[Screenshot grounding data]
+-------+
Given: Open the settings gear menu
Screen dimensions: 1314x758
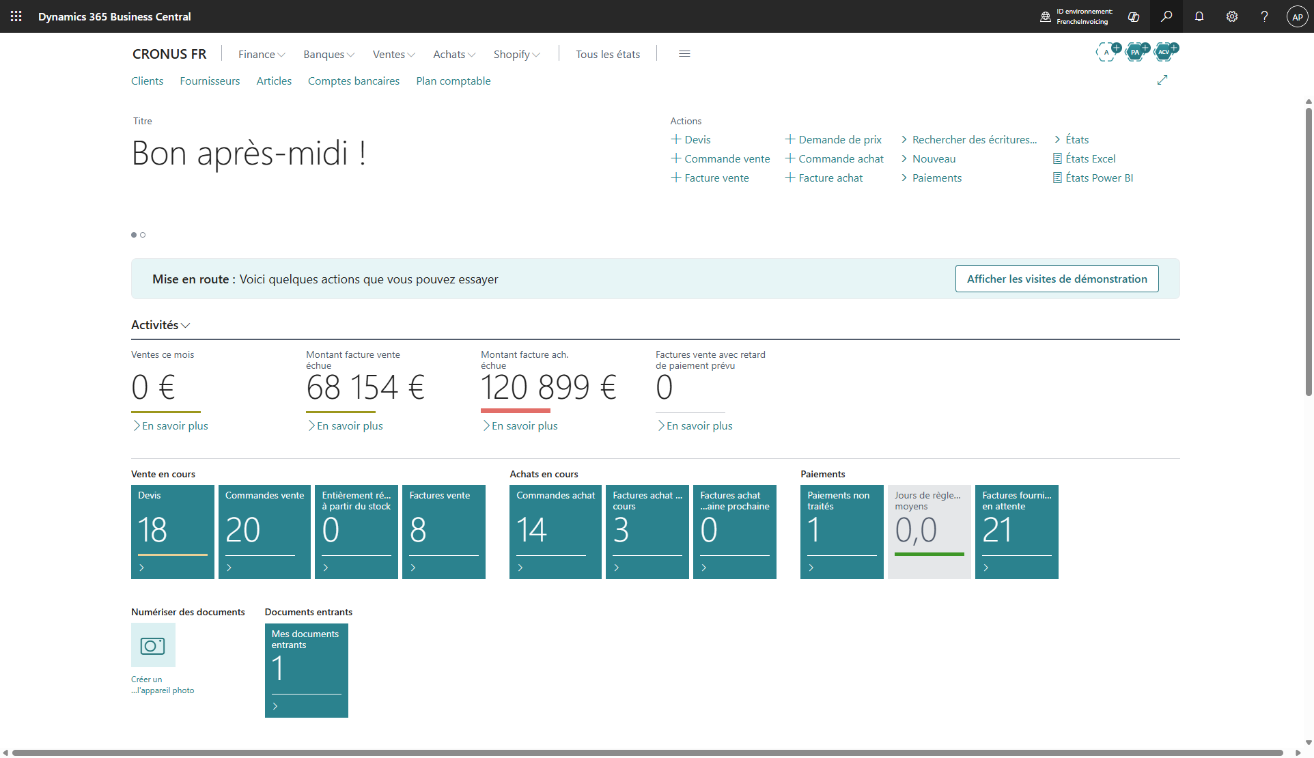Looking at the screenshot, I should click(x=1232, y=16).
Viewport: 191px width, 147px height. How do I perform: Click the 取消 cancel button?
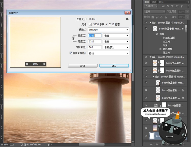pyautogui.click(x=83, y=66)
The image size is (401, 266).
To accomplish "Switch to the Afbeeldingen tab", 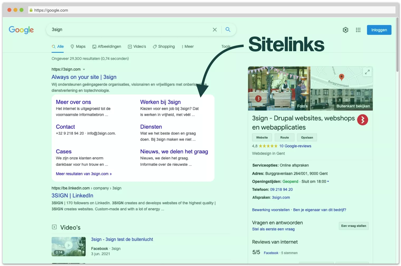I will point(107,47).
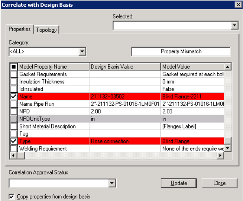Open the Correlation Approval Status dropdown
The height and width of the screenshot is (201, 243).
click(x=112, y=183)
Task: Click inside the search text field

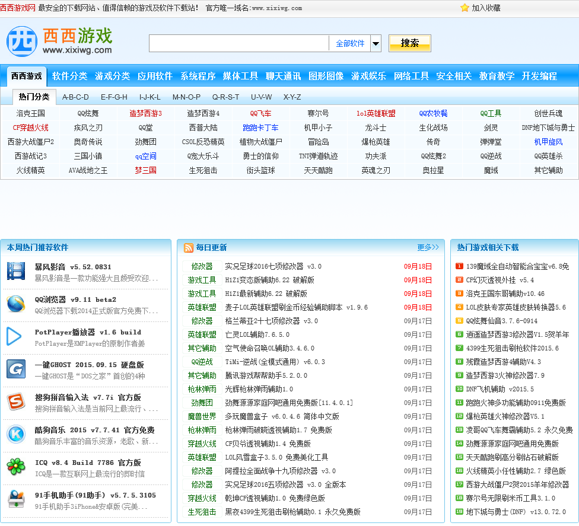Action: [238, 43]
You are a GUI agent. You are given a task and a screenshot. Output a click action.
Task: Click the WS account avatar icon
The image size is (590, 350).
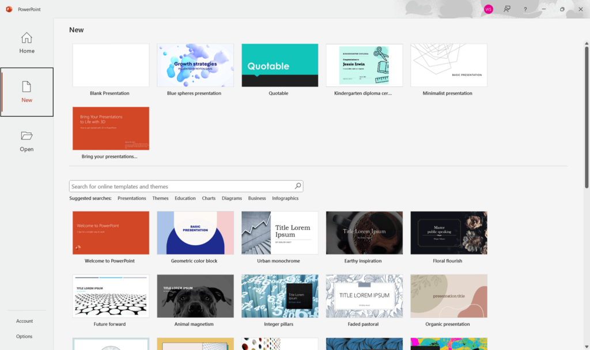(x=488, y=9)

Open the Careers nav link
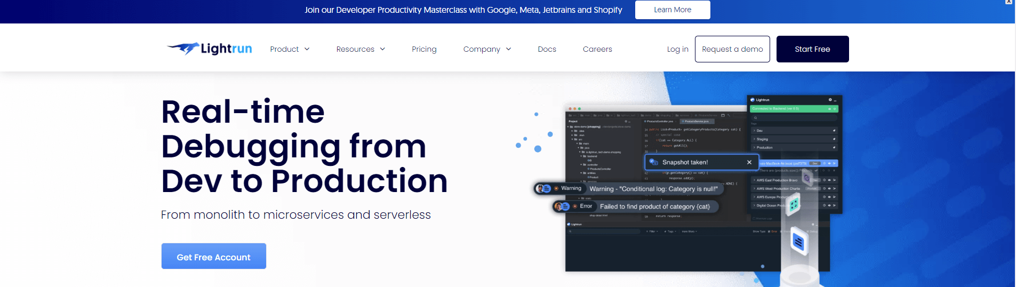pos(597,49)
+-------+
▶ _About this task_
All lines from the one containing "Task: Click inside the search text field" to the last line of the records above, and no others, should be returned unchanged, without pictures.

▶ _Reply_
Task: Click inside the search text field

Action: [238, 43]
You are a GUI agent. You are given a task and a screenshot. Output a click action.
Task: Click the WS account avatar icon
The image size is (590, 350).
(x=488, y=9)

Open the Careers nav link
pos(597,49)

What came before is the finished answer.